(Description of the task): Would you please transcribe the data in full and exactly, excluding images?

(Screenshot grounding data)
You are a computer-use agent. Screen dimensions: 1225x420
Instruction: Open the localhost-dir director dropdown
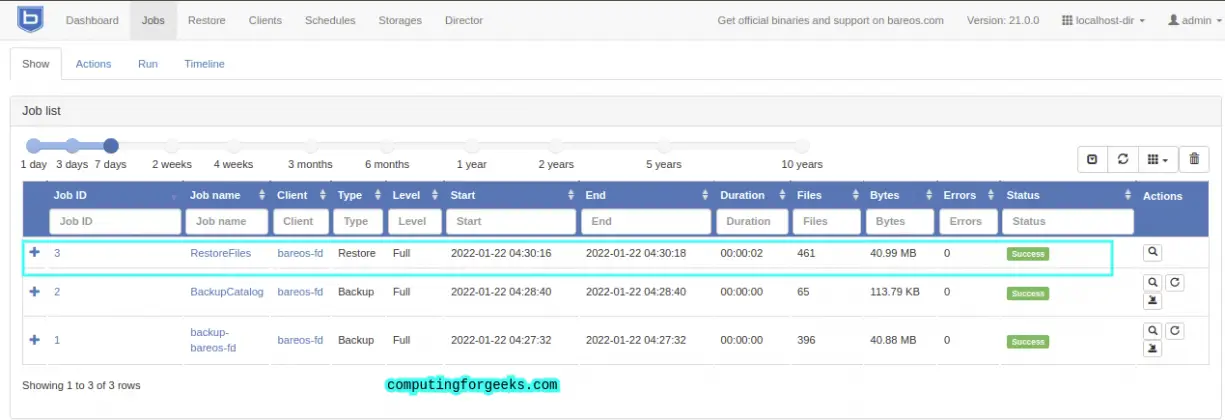tap(1103, 20)
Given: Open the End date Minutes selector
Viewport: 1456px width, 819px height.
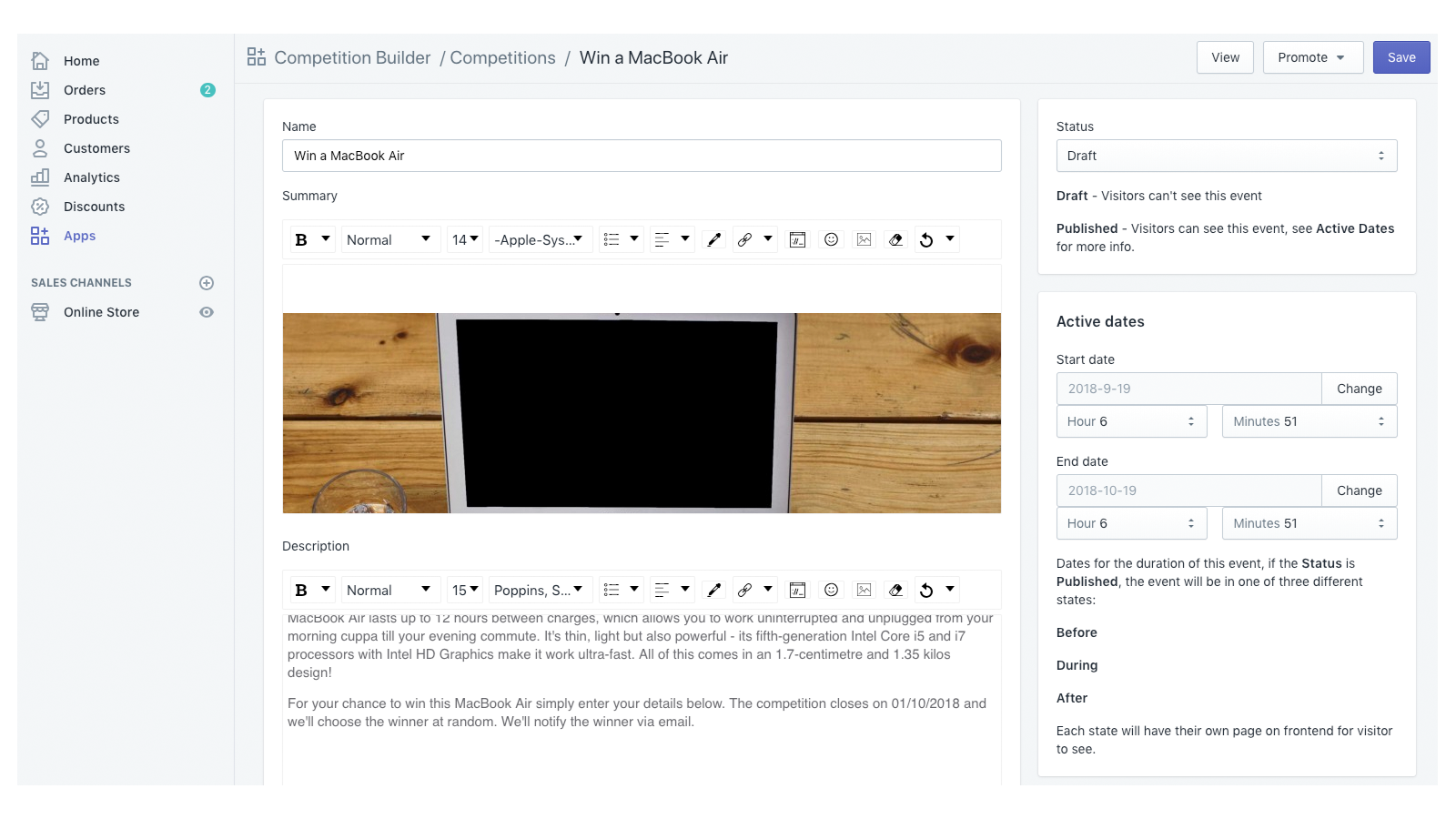Looking at the screenshot, I should coord(1309,523).
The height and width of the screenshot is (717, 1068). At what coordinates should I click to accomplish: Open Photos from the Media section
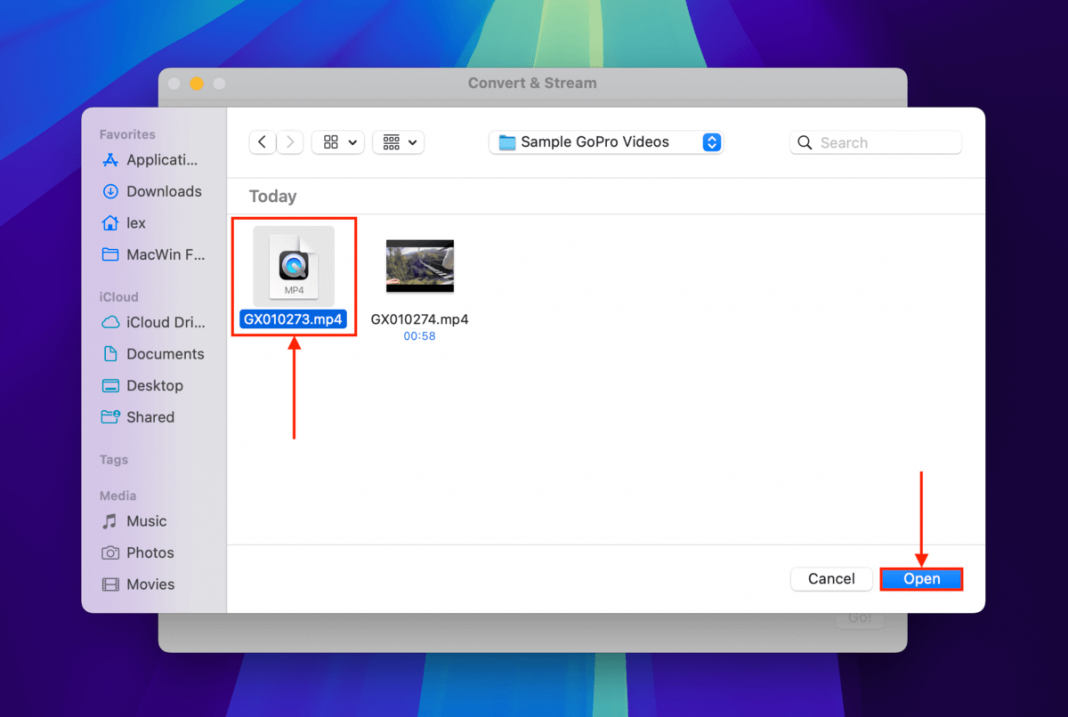[x=148, y=552]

(Answer to this task):
You are a computer-use agent. Screen dimensions: 1225x420
Instruction: Open the localhost-dir director dropdown
tap(1103, 20)
Given: Open the End date Minutes selector
Viewport: 1456px width, 819px height.
Looking at the screenshot, I should coord(1309,523).
The height and width of the screenshot is (717, 1068). At what coordinates should I click to accomplish: Open Photos from the Media section
[x=148, y=552]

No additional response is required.